Apesar de o título internacional estar proibido de circular pelo Brasil, ela surgiu em um período favorável do ponto de vista das publicações eróticas, pois, com o abrandamento da censura, em meados da década de 1970, essas revistas chegaram com grande expansão e uma infinidade de produções nacionais. Em 1978, passaram também a ser liberadas as publicações internacionais. Para Maria Celeste Mira (1997), as “revistas masculinas vão ocupar no coração dos homens a mesma posição que as revistas femininas em relação às mulheres” (p.154).

O que diferenciava a Playboy de outras revistas masculinas era o recorte social, pois, enquanto está se voltava para as camadas mais abastadas com o estilo “soft porn”, no qual a nudez era artística, com todo um cuidado técnico em mais fazer seduzir pela foto do que expor as partes íntimas, sendo, por isso, considerada uma revista erótica, as demais voltavam-se às camadas populares com uma nudez mais explícita, incluindo até atos sexuais, o que fazia delas publicações pornográficas.
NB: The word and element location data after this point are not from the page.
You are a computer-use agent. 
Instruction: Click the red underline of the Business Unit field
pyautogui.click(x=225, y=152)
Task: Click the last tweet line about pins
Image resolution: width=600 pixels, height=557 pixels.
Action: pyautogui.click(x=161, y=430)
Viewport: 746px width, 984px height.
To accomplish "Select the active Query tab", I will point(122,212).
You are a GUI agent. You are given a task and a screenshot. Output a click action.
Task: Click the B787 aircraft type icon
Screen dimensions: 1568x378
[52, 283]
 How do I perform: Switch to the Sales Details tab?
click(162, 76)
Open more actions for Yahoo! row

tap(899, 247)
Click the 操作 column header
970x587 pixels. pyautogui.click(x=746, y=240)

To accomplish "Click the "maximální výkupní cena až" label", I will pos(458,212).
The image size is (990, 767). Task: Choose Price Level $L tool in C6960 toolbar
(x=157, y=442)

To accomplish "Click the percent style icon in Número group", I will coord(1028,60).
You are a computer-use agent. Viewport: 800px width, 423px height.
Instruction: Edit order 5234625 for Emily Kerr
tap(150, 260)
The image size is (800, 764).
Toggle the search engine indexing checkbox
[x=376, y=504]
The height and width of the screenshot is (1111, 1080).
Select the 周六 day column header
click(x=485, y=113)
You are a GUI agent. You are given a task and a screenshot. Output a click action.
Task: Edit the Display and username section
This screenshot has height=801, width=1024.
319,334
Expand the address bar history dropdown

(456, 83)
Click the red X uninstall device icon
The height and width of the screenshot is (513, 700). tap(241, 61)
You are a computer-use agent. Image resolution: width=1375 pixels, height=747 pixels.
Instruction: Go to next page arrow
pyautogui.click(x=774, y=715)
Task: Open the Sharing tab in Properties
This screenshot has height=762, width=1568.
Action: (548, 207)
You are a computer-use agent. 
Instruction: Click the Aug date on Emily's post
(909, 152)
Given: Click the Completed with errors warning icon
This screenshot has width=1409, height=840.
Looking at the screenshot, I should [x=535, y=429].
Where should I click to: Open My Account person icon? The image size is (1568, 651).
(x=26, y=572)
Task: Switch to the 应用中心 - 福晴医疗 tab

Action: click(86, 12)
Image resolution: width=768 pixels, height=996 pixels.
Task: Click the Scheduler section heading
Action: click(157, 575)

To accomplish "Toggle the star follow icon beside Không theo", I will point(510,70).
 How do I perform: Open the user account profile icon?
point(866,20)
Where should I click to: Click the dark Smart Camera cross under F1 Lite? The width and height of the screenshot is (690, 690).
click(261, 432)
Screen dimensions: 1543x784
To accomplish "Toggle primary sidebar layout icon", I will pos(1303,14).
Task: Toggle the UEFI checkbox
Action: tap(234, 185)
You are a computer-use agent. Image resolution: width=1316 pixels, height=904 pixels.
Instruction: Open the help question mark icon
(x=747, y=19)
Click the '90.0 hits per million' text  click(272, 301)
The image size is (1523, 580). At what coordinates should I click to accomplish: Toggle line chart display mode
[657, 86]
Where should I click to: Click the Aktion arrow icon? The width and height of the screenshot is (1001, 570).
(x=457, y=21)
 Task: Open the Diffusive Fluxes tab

Segundo Maria Celeste Mira (1997), embora tanto o erotismo quanto a pornografia tematizem sempre a sexualidade, a pornografia acaba tendo uma conotação mais vil e mais baixa (p.175). Nessa discussão entre pornografia e erotismo, Nuno Cesar Abreu (1996) fornece uma boa definição:

A distinção entre obras eróticas e obras pornográficas, hoje, pode também atravessar a problemática questão de distinguir cultura de massa de cultura erudita. Sob o rótulo de erótico estão abrigadas aquelas obras que abordam assuntos relativos à sexualidade com teor “nobre”, “humano”, “artístico”, problematizando-os com “dignidade” estética; e, de pornográfico, as de caráter “grosseiro e vulgar”, que tratam do sexo pelo sexo, produzidas em série com o objetivo evidente de comercialização e de falar somente dos instintos (p.41).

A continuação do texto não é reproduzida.